• Instruction:
Swap "Older Post" for "Previous Post" in all the records below, keeping every other line the same, and leave the pictures out of your copy.

• Task inputs:
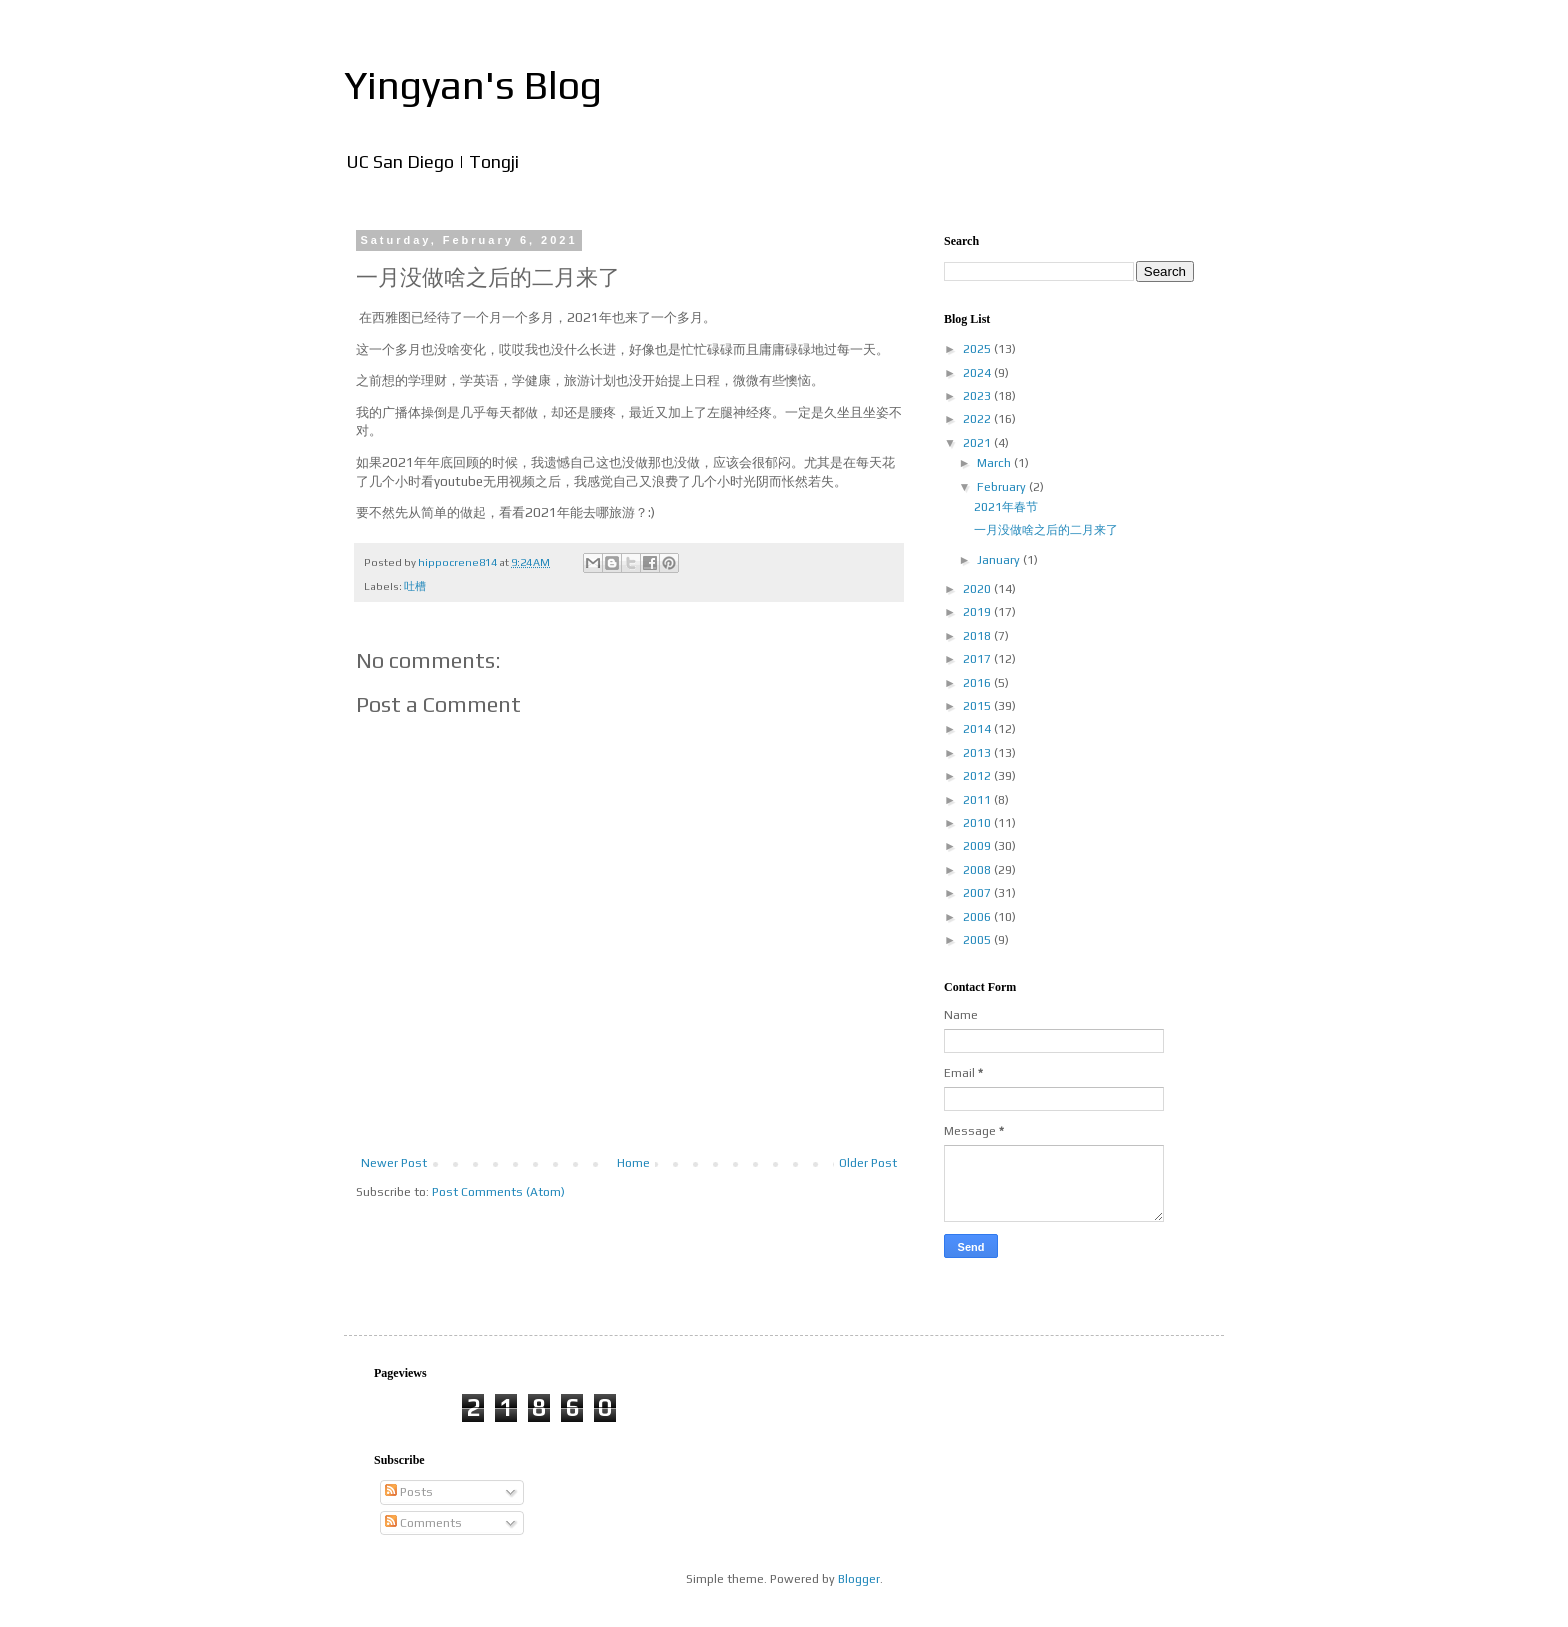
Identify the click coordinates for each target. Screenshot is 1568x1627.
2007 (978, 893)
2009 (978, 846)
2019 (978, 612)
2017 (978, 659)
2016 (978, 683)
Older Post (868, 1163)
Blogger (859, 1579)
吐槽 (415, 586)
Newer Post (394, 1163)
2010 (978, 823)
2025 (978, 349)
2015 (978, 706)
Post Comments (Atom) (498, 1192)
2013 (978, 753)
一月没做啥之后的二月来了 (1046, 530)
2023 (978, 396)
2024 (978, 373)
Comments (423, 1523)
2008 (978, 870)
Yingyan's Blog (473, 85)
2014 (978, 729)
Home (633, 1163)
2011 (978, 800)
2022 (978, 419)
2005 (978, 940)
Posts (409, 1492)
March (995, 463)
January (1000, 560)
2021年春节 (1006, 507)
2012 (978, 776)
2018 (978, 636)
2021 (978, 443)
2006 (978, 917)
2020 (978, 589)
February (1003, 487)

• Response:
Identify the click coordinates for each target. Screenshot is 1568x1627.
2007 (978, 893)
2009 (978, 846)
2019 (978, 612)
2017 (978, 659)
2016 (978, 683)
Previous Post (868, 1163)
Blogger (859, 1579)
吐槽 (415, 586)
Newer Post (394, 1163)
2010 (978, 823)
2025 (978, 349)
2015 (978, 706)
Post Comments (Atom) (498, 1192)
2013 (978, 753)
一月没做啥之后的二月来了 (1046, 530)
2023 (978, 396)
2024 (978, 373)
Comments (423, 1523)
2008 (978, 870)
Yingyan's Blog (473, 85)
2014 (978, 729)
Home (633, 1163)
2011 (978, 800)
2022 (978, 419)
2005 (978, 940)
Posts (409, 1492)
March (995, 463)
January (1000, 560)
2021年春节 (1006, 507)
2012 (978, 776)
2018 (978, 636)
2021 (978, 443)
2006 (978, 917)
2020 (978, 589)
February (1003, 487)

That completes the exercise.